The Business Incubator is open to all SDSU students, faculty, and staff. Participants work with experienced mentors, legal advisors and subject matter experts who guide them through the start-up process. They have access to a 24/7 collaborative workspace as well as workshops and business events. Funding to develop their ideas is also available, and they can even hire interns.

ZIP Launchpad teams have created products ranging from skateboard lights to sustainable cookies and sanitary napkins.

The passion for coaching

Marie-Elisabeth Pacio, a kinesiology major, joined ZIP Launchpad last summer. She founded Court Vision Academy, a basketball coaching program in Chula Vista that prepares motivated young players to compete on club, travel or school teams.

Coach Mary-Elizabeth Pacio mentors young basketball players. (Photo by Isaiah Paguio)

“I really wanted to learn what it was like to own a business. I knew what it was like to be a coach, but as a business owner, I had no idea. said Pacio, who started playing basketball when he was 12.

Her ZIP Launchpad counselors helped her set goals and execute them. And they briefed her on business models, intellectual property, and insurance requirements.

“You really sit down and go over everything and make sure everything is in place,” Pacio said. “They supported me every step of the way. The amount of wisdom I’ve gained from ZIP Launchpad has been amazing.

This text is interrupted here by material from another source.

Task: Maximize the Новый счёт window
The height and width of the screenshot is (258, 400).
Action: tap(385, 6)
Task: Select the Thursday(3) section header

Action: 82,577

Internships foster innovation

HG Fenton Company’s Ideas Lab is located adjacent to ZIP Launchpad’s headquarters on the first floor of the Interdisciplinary Engineering and Science (EIS) building. Here, participants design logos and websites for their businesses and create product mockups. But they can also outsource this work to graphic design and engineering interns who work in the lab. By helping to turn participants’ visions into reality, the trainees themselves gain valuable experience.

“They invent the product and then they use us as resources,” said the intern and graphic design major. Brian Leenerts. “It teaches me how to communicate with potential employers and potential clients.”

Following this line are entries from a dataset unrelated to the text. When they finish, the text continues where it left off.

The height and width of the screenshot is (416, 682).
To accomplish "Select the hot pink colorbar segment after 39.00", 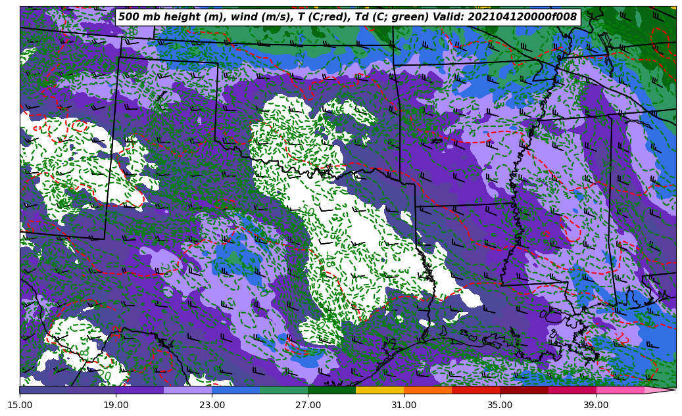I will pyautogui.click(x=620, y=390).
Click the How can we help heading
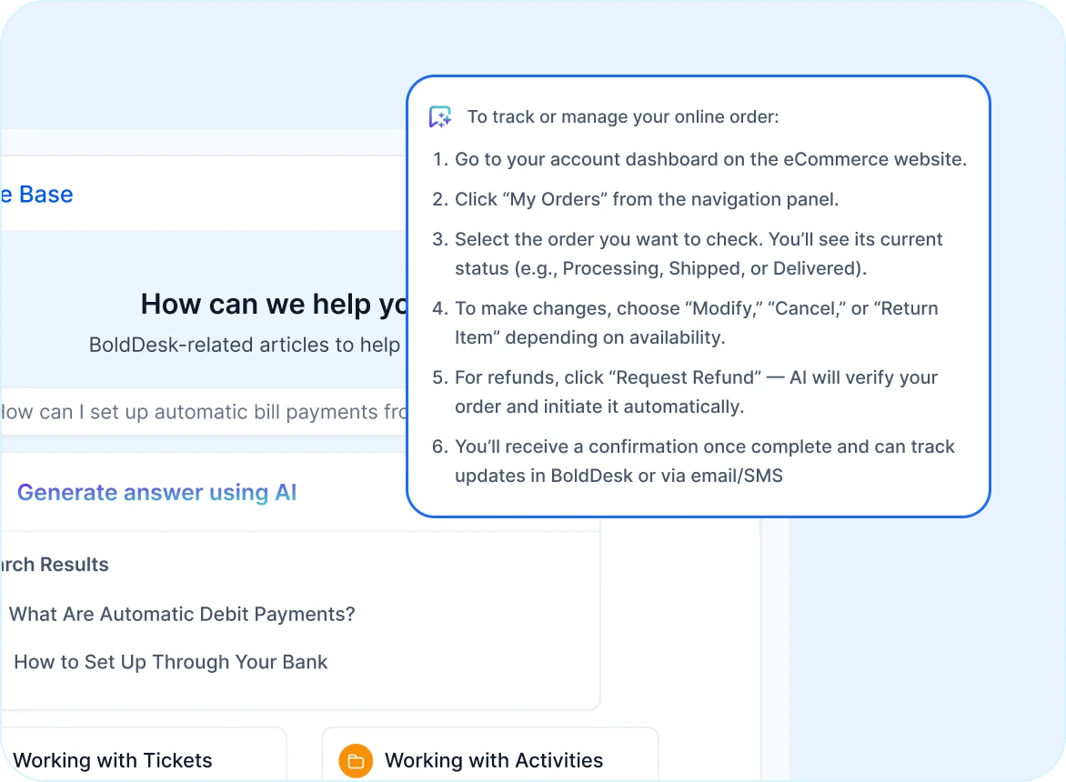This screenshot has width=1066, height=782. click(x=270, y=304)
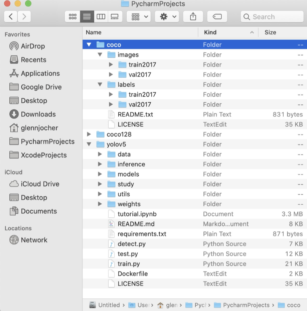The width and height of the screenshot is (307, 311).
Task: Collapse the yolov5 folder
Action: click(89, 144)

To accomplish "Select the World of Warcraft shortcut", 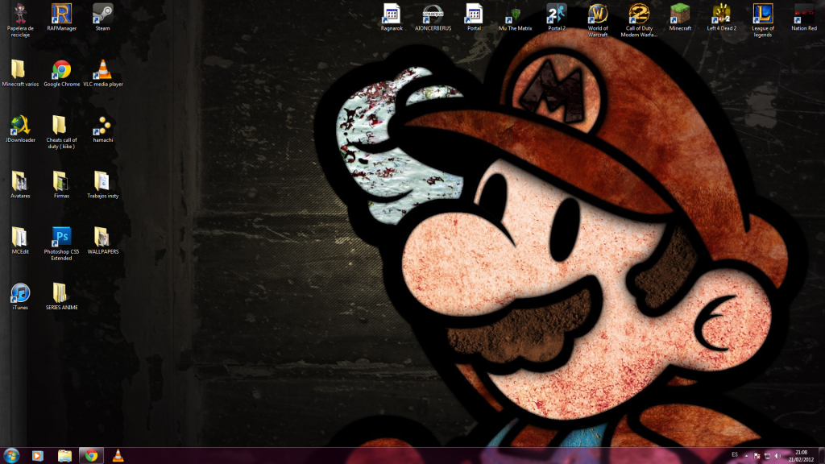I will click(598, 14).
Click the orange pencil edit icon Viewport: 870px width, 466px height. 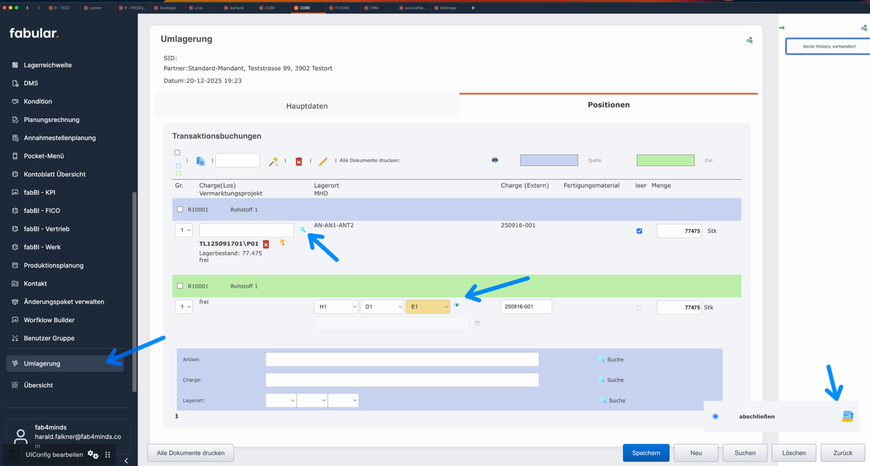tap(323, 161)
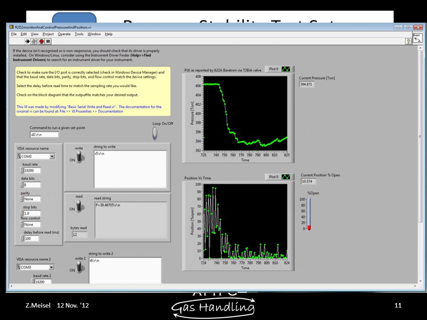Click the Plot 0 legend icon on the Position Vs Time graph
427x320 pixels.
pos(286,177)
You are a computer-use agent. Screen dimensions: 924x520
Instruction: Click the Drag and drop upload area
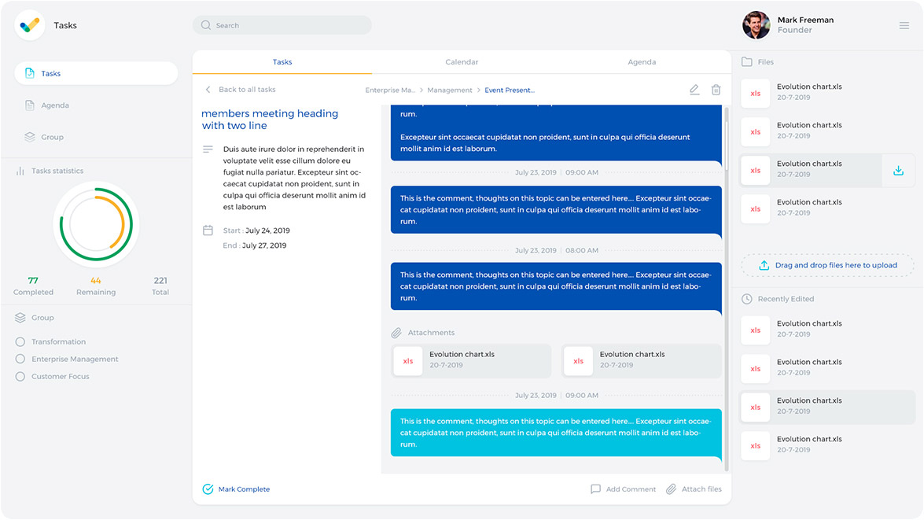pyautogui.click(x=827, y=265)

Intern and Major in Mechanical Engineering Max Greiner says trial and error features prominently in the process.

“You just have to start doing something to find out what you don’t know,” he said. “Learning to manage people’s expectations and what’s doable and what’s not is the most important skill the lab offers.”

“The interns here are in the best position of the whole bunch, working in all types of businesses and learning things outside of the classroom,” said Rene Arvizuresponsible for the rapid prototyping laboratory.

Drinking water for all

Hailey Valladao has been on both sides of the process, first as an intern and later as a ZIP Launchpad participant.

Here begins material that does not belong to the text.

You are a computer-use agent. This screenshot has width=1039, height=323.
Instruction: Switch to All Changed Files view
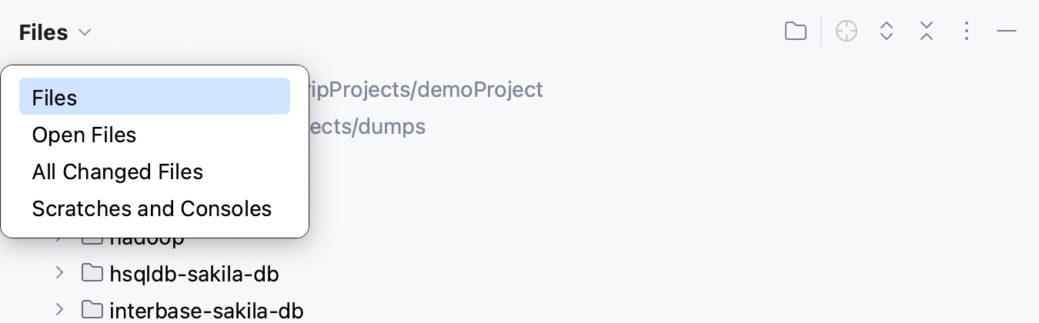click(117, 172)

“I’ve gained a lot of experience working on product development, like setting goals and timelines to make sure we’re making progress, and working with teams of people from different disciplines.” she says.

Building on this experience, Valladao created two ZIP Launchpad teams. Currently, she and two interns are developing an app called Well that monitors household water quality.

“The heart of our technology is our community water dashboard. It basically gives you a score on the health of your water,” Valladao said.

The app pulls data from existing water quality databases, such as the Environmental Protection Agency, to estimate contamination levels. It also offers solutions.

“Our mission is really to help low-income communities and marginalized communities because they are the hardest hit by this contamination,” Valladao said. His team worked with Apple to create the app design with feedback from potential users. Then they tapped into the resources of the rapid prototyping lab to develop this design. They are currently testing and refining the app in a local community.

All of these ZIP Launchpad students and interns will be graduating this spring. Pacio’s basketball coaching business is thriving, and Pace and Sterling hope to get their CASH app into the hands of student-athletes in the not-too-distant future.

“Without ZIP, I don’t think we could have gotten this far,” Sterling said. “This is going to have a very lasting and significant impact on our lives.”